Well….I also wanted to teach. That is another side of the story that I’ll save for another time. That is my “real” job right now. I am currently a Kindergarten teacher. I also spent 9 years teaching both Kindergarten and Music, and sharing my passion for music with literally thousands of students over those years was a gift I’ll always cherish. All this time I continued to sing and play at church. I love nothing more than to worship my Saviour.
Though music has been a huge part of my life, there has always been this deep longing in me to *really* go for it. To write from my heart, to record and release music, and to get back into performing.

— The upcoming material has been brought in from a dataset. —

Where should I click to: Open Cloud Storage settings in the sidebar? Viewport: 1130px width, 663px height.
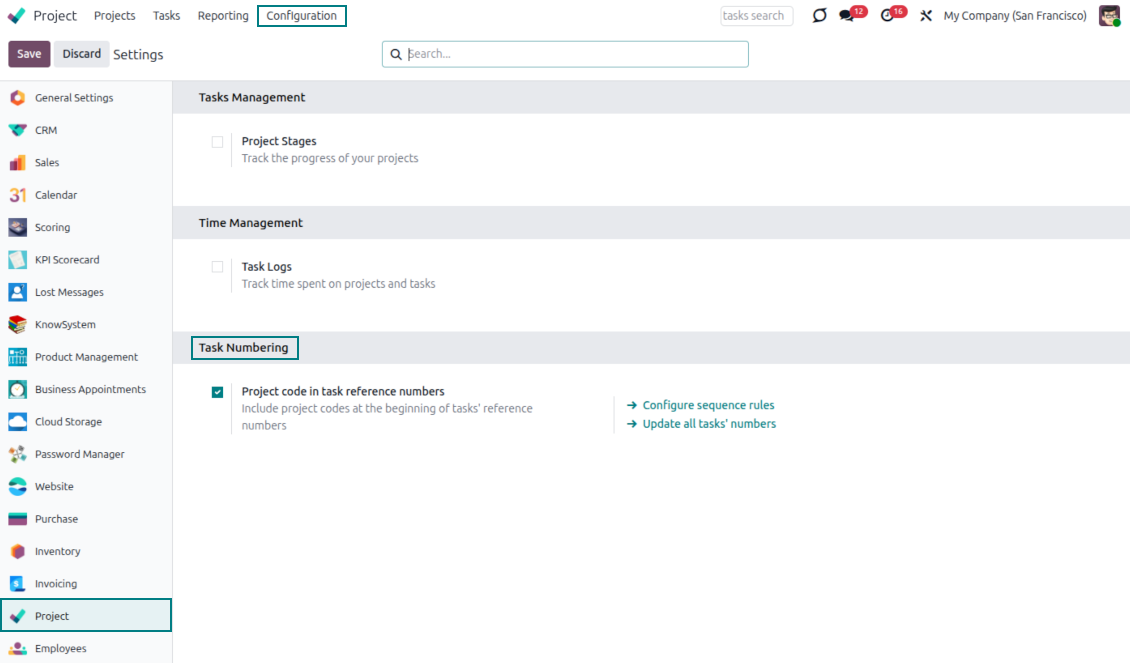pyautogui.click(x=68, y=422)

But…….well, you know…….life.
And then….2016. Out of this crazy, roller-coaster mess of a year…I found my sound. I spent all of July writing. The entire month. Since I am a teacher, I had the summer off. I would literally get out of bed at 6:00 am, run down to the piano in my pajamas with a little snippet of something in my brain, and write. I spent full days agonizing over chord changes, tiny lyrical changes, and song structures. Some songs just poured out of me. Others I had to battle. God gave me an idea for an album on July 2nd, and it was written by the end of the month. The whole thing. I feel like God and I wrote these songs together.

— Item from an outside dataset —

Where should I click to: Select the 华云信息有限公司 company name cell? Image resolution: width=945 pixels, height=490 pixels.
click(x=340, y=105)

These songs I wrote are my heart…my raw, broken, bleeding heart…my healed, restored, mended heart. Writing them was painful. It physically hurt. Maybe that sounds a tad dramatic to you, but this is no exaggeration. I poured every ounce of all that I am into these songs. They are deeply emotional, spiritual, personal…but somehow I believe they are universal. I am weepy with anticipation and excitement as I type this now…I just cannot wait. I cannot.
So….I am mid-way through the recording process. I have a producer and he has a studio (it is CRAZY AMAZING….beyond my wildest dreams….Ephesians 3:20 anyone???), and I’ve hired musicians and we’ve jammed and rocked out and made some magic as I’ve emptied my bank account… There is lots more work to do, but I don’t think it will take that long. I don’t have a date yet, but I do believe the album will be done this spring.
THIS. SPRING. PEOPLE.
Thanks for reading, and I hope you’ll check back in with me…especially when the album is done! I can’t wait for you to hear it!
This process has brought me back to life. I pray that 2017 will be a year of life for you. God bless.